Devemos salientar que essa luta é constante e apesar da barbárie, não se deve abandonar os seus e os nossos, porque somos humanidades. Ao contrário disso, precisamos nos manter firmes à conscientização a partir dos grupos de base, ajudando os refugiados a se manterem protegidos contra o vírus.
Neste cenário, também chamamos a atenção para um público que requer muito cuidado que são as crianças. Estas estão em número cada vez mais crescente nas ruas das grandes cidades, como São Paulo e outras capitais, de forma especial as crianças migrantes e refugiadas desacompanhadas. Vale ressaltar que em Manaus e Roraima muitas destas crianças vivem em péssimas condições há muito tempo, e que nesse contexto a pandemia do COVID-19 representa uma ameaça adicional ao seu bem-estar.
Nós que compomos as redes de proteção, das pastorais sociais e organizações da sociedade civil, sempre estivemos preocupados e empenhados para que os governos em suas respectivas instâncias honrem seus compromissos com essa proteção e mantenham os projetos em andamento, apoiando outros projetos que venham dar suporte a esse atendimento, já que o Estado, sozinho, não tem sido capaz de atender toda essa demanda.
Diante disso, o risco de uma redução da ação humanitária pode vir a deixar os refugiados no esquecimento e privados do apoio emergencial que necessitam.
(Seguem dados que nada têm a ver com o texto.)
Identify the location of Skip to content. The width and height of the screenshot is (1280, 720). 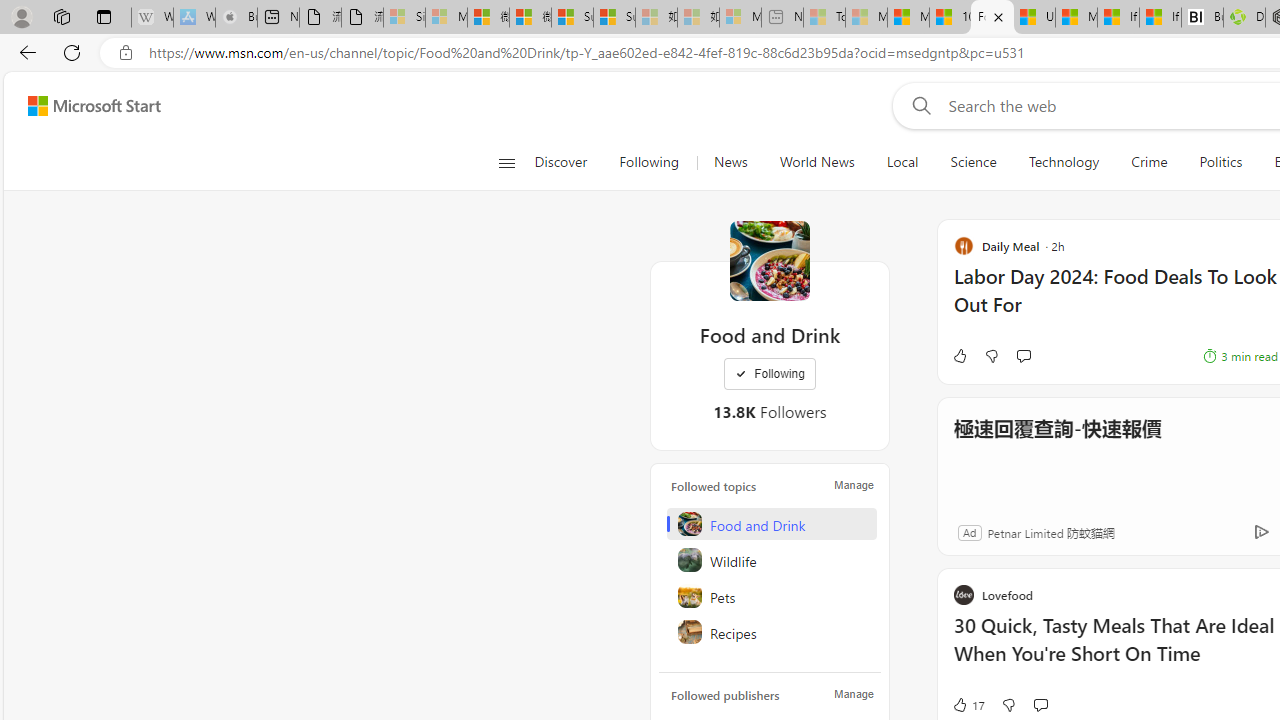
(86, 106).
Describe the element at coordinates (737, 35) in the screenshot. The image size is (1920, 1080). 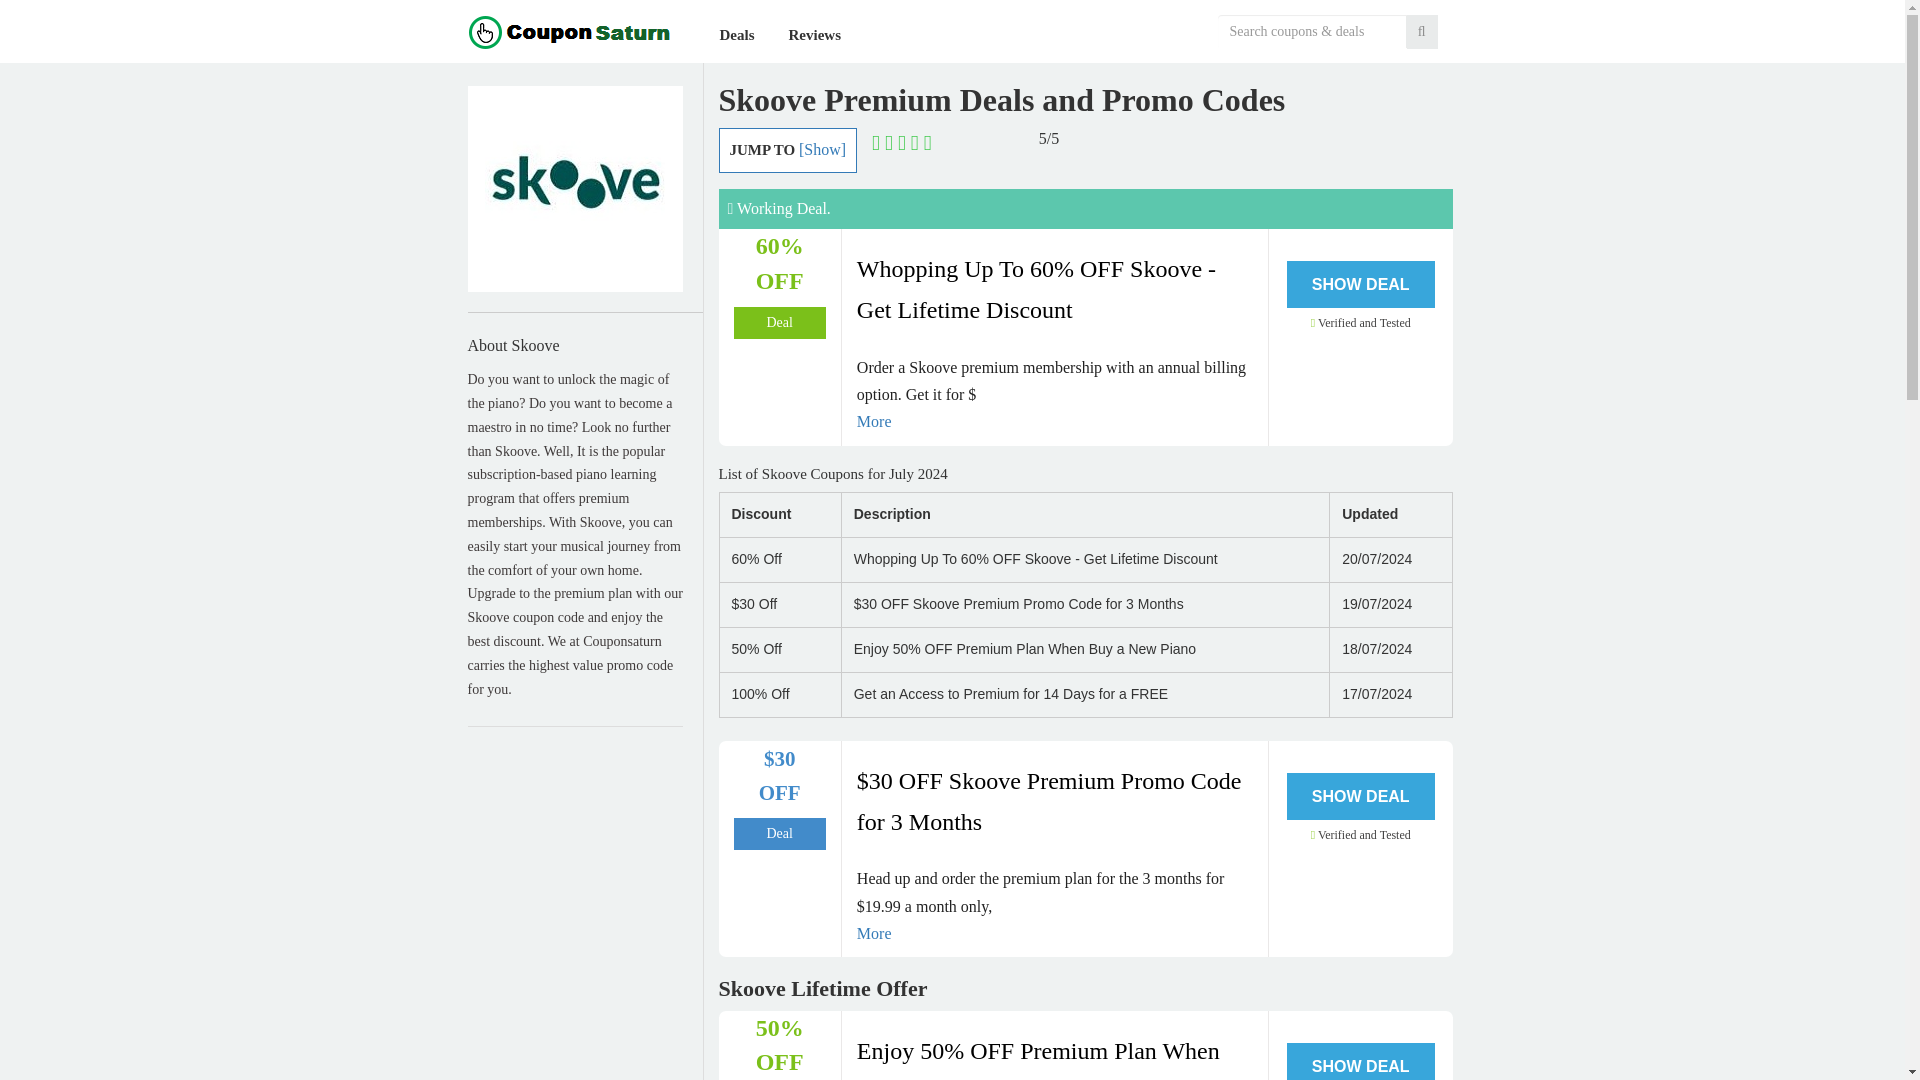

Cientes dessa realidade, várias instituições católicas, desde à Secção para Migrantes e Refugiados do Dicastério para o Desenvolvimento Humano na Santa Sé, à CNBB, seus organismos e pastorais, estão em esforço conjunto para lhes garantir uma assistência imediata, que vai desde a entrega de alimentos, água e produtos de higiene até à proteção de trabalhadores irregulares e povos indígenas, contribuindo assim com as pessoas vulneráveis, direta ou indiretamente afetadas pela pandemia.
Não satisfeito, apenas com as campanhas, o Papa Francisco, que já vinha preocupado com o modelo econômico mundial, e que já se propunha a ser uma liderança que quer repensar a vida projetando um futuro sustentável, tem refletido profundamente proposições concretas onde define como diretrizes um agir agora pensando o futuro; um olhar para o futuro com criatividade e a exigência evangélica de comunicar esperança e de buscar dialogo e reflexão comum, para sairmos ao encontro de caminhos sustentáveis.
Para a Secção Migrantes e Refugiados “A pandemia não deve levar à interrupção de projetos em andamento para ajudar migrantes, refugiados, pessoas deslocadas internamente e vítimas de tráfico, sob pena de comprometer os progressos alcançados e de gerar uma percepção de abandono das pessoas assistidas.”
Dom
Pedro Casaldáliga, em uma de suas proféticas pregações, concluiu dizendo que a esperança
não é a ultima que morre, isso é coisa do mercado, mas a esperança é a única
que nunca morre, porque é inspirada na ressurreição.
E padre Alfredino, já
mencionado nesse texto, ao falar de migração e pandemia, diz que os migrantes: “A exemplo das aves, para onde se deslocam
levam consigo as sementes do Reino que existem no coração de cada ser humano e
de cada cultura, como lembra J. B. Scalabrini, ‘pai e apóstolo dos migrantes’.
Contribuem para o surgimento de novos povos, valores e civilizações. O simples
fato de migrar, por um lado, denuncia as condições adversas nos países de
origem, ao mesmo tempo que, por outro, anuncia a necessidade urgente de
mudanças estruturais tanto nos países de saída e chegada quanto nas relações
internacionais. Quando se põe em marcha, o migrante faz marchar os movimentos
sociais, as instâncias da Igreja, os órgãos governamentais, as entidades da
sociedade civil, as organizações não governamentais. À medida que se move, o
migrante move a própria história, abrindo horizontes para novas alternativas”.
[1] Sacerdote Scalabriniano e vice presidente do Serviço Pastoral dos Migrantes – SPM.
[2] Refere-se ao medo, rejeição, hostilidade e aversão às pessoas pobres e à pobreza.